From the records that follow, copy every line that contains the word "computer".

(Collected data)
........
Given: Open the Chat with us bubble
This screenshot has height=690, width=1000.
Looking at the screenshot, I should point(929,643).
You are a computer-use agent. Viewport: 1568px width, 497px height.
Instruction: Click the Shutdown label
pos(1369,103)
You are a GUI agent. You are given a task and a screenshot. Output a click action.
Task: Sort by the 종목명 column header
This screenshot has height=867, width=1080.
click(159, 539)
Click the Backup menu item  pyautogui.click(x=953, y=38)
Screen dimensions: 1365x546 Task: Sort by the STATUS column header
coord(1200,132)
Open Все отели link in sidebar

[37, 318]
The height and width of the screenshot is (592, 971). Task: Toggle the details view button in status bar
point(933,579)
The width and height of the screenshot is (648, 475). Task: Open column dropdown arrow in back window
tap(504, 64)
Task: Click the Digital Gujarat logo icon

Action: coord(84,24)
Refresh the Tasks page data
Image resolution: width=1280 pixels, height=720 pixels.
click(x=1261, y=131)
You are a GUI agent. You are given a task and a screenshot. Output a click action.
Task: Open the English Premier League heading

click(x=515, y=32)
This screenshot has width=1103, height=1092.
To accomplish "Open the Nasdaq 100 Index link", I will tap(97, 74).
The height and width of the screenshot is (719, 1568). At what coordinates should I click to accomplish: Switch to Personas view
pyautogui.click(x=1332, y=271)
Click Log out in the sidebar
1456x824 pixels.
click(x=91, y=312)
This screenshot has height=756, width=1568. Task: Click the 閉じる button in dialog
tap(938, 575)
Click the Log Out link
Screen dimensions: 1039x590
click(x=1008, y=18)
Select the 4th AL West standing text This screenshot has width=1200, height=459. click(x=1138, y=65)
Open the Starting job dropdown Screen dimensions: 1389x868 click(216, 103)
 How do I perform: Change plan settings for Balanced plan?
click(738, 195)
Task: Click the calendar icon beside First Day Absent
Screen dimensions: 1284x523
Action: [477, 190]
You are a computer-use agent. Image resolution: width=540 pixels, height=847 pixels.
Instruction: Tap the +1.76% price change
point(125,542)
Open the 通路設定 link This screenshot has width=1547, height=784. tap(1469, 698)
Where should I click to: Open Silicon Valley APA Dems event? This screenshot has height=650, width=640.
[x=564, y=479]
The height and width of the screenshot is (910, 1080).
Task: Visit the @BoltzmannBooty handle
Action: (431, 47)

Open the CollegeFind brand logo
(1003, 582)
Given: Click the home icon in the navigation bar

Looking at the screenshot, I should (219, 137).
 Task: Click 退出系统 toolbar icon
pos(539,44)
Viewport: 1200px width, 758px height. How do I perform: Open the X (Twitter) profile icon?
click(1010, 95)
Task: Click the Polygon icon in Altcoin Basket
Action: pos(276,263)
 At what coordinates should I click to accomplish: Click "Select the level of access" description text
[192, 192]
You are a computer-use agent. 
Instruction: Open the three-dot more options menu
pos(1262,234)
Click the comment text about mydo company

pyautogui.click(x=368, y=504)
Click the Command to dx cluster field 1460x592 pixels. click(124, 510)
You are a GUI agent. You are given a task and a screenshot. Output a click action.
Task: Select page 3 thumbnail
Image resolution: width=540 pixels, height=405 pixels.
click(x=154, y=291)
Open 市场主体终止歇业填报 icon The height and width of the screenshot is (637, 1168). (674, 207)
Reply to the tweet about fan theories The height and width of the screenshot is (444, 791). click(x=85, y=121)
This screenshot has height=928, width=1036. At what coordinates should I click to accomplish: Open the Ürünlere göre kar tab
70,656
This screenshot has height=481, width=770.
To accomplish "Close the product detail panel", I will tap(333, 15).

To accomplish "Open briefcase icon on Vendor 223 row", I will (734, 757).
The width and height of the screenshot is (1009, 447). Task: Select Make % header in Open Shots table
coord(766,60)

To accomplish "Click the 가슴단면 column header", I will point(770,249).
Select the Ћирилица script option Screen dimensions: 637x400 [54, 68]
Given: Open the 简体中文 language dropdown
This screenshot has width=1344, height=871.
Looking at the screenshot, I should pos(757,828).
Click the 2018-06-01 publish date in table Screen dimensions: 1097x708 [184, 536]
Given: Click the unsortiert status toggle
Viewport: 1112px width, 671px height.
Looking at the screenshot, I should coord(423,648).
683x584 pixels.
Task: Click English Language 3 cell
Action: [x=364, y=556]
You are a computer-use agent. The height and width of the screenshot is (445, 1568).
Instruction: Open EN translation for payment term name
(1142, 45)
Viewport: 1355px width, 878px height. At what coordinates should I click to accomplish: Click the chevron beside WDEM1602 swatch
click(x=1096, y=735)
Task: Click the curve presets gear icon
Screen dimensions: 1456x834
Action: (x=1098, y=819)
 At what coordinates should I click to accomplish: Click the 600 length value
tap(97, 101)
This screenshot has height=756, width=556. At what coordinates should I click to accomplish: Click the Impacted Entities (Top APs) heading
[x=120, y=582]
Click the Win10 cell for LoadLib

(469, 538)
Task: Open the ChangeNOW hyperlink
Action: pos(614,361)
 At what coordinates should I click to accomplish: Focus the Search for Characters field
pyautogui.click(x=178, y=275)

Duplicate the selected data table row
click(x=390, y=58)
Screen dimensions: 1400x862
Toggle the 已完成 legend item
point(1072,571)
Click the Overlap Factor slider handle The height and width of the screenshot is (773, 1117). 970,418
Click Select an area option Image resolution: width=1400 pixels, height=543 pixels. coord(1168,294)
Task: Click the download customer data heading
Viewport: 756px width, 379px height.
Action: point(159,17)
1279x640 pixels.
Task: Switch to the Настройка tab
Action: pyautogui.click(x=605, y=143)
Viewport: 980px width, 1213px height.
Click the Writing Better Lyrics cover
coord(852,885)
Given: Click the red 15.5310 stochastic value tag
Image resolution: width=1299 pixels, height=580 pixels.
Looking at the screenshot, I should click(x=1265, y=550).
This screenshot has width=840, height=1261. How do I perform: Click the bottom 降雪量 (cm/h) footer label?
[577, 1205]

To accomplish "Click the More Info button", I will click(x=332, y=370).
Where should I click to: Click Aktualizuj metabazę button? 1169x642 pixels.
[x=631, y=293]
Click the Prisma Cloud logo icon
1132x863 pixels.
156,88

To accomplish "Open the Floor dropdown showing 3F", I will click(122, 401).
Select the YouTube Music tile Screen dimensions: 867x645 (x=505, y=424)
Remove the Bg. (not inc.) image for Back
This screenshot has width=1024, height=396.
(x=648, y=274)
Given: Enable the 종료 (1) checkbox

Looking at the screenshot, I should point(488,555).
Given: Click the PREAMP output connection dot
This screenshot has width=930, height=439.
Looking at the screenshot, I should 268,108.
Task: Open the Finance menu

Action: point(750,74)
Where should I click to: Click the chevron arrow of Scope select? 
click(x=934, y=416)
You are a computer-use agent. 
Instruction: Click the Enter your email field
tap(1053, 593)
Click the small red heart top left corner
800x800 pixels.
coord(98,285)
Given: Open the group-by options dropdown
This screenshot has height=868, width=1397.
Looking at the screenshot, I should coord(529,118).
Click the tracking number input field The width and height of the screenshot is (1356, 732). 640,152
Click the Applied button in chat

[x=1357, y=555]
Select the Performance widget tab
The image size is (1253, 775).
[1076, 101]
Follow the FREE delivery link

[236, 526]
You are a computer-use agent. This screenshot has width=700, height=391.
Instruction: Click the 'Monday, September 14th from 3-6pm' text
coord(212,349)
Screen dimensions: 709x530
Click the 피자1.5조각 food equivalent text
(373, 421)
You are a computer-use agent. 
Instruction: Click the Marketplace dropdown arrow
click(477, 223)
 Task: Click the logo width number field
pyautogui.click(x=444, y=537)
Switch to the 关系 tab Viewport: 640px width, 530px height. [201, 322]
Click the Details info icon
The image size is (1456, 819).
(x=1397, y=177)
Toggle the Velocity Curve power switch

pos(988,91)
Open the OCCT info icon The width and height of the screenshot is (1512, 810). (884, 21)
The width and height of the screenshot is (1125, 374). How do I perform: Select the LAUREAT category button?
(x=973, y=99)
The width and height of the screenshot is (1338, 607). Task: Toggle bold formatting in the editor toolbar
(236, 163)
........
**Task response:**
You are a computer-use agent. Viewport: 1568px width, 497px height.
You are a computer-use agent. Image resolution: width=540 pixels, height=847 pixels.
You are a computer-use agent. 
You are a computer-use agent. The height and width of the screenshot is (445, 1568).
You are a computer-use agent. 
You are a computer-use agent. This screenshot has width=700, height=391.
You are a computer-use agent. 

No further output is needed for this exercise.